## Activity A
Swap "read depth" for "sequencing depth" in the horse sequencing methods text, then write out the stretch starting with "In addition to that, theta" and going on through "chosen for analysis.".
## Activity B
Carry the horse sequencing methods text forward, picking up after its final sentence.

## Excerpt provided
In addition to that, theta estimations and neutrality test statistics Tajima’s D, Fu&Li F’s, Fu&Li’s D, Fay’s H, Zeng’s E were obtained using ANGSD version 0.902 [74]. Analyses were performed for all detected private ROHs in breed, non-breed and Hanoverian horses and for the consensus ROHs as well. Run parameters were adjusted to control for sequencing errors using a minimum quality value of 20 (−minQ 20) and filtering for a read depth of 3 to 60 (−geno_minDepth 3, −geno_maxDepth 60). Sliding windows of 40 kb as well as 400 kb were chosen for analysis.

Sequence error detection by SNP50 BeadChip

In addition to whole-genome sequencing, two horses (Hanoverian) of a previous study [57] and three horses (two Hanoverian and one Arabian) of the current study were genotyped on the Illumina SNP50 BeadChip. Sequence errors were estimated in comparison with BeadChip data identifying heterozygous SNPs in BeadChip data which were homozygous in NGS data as false-negative and homozygous SNPs in BeadChip data which were heterozygous in NGS data as false-positive. For a more robust estimation of average false-positive error rates, long ROHs >1 Mb in sliding windows of 20 SNPs and a minimum distance of 50 were detected in BeadChip data using PLINK. No heterozygous SNPs and two missing called were admitted. These long ROH were assumed to hold error free homozygous genotypes and therefore ensure more precise error estimation in comparison with NGS-SNPs. The false-positive error rates were taken into account in the ROH detection admitting three heterozygous SNPs in each sliding window.

[Stored data]
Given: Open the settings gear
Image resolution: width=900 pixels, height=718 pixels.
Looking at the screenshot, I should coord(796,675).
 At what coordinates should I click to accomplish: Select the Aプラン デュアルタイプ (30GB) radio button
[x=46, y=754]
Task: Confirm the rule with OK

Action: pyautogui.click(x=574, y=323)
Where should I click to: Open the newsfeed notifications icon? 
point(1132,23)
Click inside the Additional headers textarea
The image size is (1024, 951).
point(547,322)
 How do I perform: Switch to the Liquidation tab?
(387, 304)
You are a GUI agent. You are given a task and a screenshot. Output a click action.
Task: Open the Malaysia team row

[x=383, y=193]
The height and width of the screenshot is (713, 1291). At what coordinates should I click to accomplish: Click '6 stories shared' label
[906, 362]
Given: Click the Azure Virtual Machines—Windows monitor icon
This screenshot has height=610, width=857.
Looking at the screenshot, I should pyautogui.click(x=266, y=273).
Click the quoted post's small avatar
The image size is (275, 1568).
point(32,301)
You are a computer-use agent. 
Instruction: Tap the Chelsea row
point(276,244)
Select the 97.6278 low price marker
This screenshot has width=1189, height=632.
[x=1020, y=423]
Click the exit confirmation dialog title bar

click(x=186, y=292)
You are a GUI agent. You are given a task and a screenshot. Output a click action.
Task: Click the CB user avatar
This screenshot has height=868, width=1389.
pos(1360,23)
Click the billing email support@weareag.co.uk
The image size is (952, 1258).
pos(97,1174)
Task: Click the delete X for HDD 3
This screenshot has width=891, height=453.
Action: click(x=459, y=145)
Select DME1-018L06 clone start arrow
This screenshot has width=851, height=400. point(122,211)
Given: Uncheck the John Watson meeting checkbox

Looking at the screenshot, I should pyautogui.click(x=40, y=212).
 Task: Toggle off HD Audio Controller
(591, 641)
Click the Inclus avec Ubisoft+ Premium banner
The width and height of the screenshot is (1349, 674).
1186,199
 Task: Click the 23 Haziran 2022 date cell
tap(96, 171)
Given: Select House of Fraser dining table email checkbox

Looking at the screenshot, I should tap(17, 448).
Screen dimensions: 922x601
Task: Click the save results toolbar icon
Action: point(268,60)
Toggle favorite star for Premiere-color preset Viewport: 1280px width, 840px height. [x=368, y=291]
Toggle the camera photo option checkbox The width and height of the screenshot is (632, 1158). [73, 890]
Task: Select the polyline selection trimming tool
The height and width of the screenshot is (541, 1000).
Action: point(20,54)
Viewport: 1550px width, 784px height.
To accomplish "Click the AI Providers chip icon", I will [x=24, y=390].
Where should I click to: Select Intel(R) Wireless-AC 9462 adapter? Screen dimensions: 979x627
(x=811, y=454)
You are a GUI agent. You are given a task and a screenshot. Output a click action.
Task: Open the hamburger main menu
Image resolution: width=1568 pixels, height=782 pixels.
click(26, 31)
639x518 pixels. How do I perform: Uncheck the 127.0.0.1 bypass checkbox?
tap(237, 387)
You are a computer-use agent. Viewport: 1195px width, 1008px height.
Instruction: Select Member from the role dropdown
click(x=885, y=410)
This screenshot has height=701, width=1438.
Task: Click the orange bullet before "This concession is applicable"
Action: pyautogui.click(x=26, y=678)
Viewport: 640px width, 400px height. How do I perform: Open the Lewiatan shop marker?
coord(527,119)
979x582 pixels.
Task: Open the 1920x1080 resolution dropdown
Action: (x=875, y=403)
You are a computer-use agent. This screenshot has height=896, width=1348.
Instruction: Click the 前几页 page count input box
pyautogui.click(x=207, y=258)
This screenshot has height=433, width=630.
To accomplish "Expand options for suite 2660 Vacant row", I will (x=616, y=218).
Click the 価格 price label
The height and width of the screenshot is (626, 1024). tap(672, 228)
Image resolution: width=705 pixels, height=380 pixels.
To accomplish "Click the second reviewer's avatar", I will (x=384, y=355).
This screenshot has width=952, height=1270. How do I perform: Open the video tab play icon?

## Exercise answer A
In addition to that, theta estimations and neutrality test statistics Tajima’s D, Fu&Li F’s, Fu&Li’s D, Fay’s H, Zeng’s E were obtained using ANGSD version 0.902 [74]. Analyses were performed for all detected private ROHs in breed, non-breed and Hanoverian horses and for the consensus ROHs as well. Run parameters were adjusted to control for sequencing errors using a minimum quality value of 20 (−minQ 20) and filtering for a sequencing depth of 3 to 60 (−geno_minDepth 3, −geno_maxDepth 60). Sliding windows of 40 kb as well as 400 kb were chosen for analysis.

## Exercise answer B
Functional annotation

Gene lists of horse specific ROH regions were obtained using SAS/Genetics for filtering PLINK summary files and Galaxy intersection tool (https://usegalaxy.org/) [7577] for gene allocation to genomic regions. The chromosomal positions of ROHs were aligned with the refseq gene table from UCSC (Ensembl genes) in order to obtain all genes located in ROHs. To improve functional analysis, we converted these gene lists to human orthologous genes using g:Profiler [78, 79]. PANTHER gene list analysis [80] was performed for functional classification of biological processes affected by genes in private ROH regions. In addition to these horse specific evaluations, further analyses for consensus ROHs in all ten horses and shared private ROHs in breed horses (Hanoverian, Arabian, Saxon-Thuringian Heavy Warmblood and Thoroughbred), non-breed horses (Dülmen Horse, Sorraia) and in the Hanoverian were performed. Gene names and its human orthologues were obtained using the Galaxy intersect function and g:Profiler as well. Genetic relations in-between genes were obtained using GeneMANIA [81].

Functional variant detection

Functional variants with high or moderate effects were evaluated using SAS/Genetics for filtering SNPEff predictions categorized into high, moderate and low variant impacts. We determined the distribution of genotypes in relation to breed or non-breed groups and detected SIFT [82] prediction scores for functional effects using the Variant Effect Predictor [83].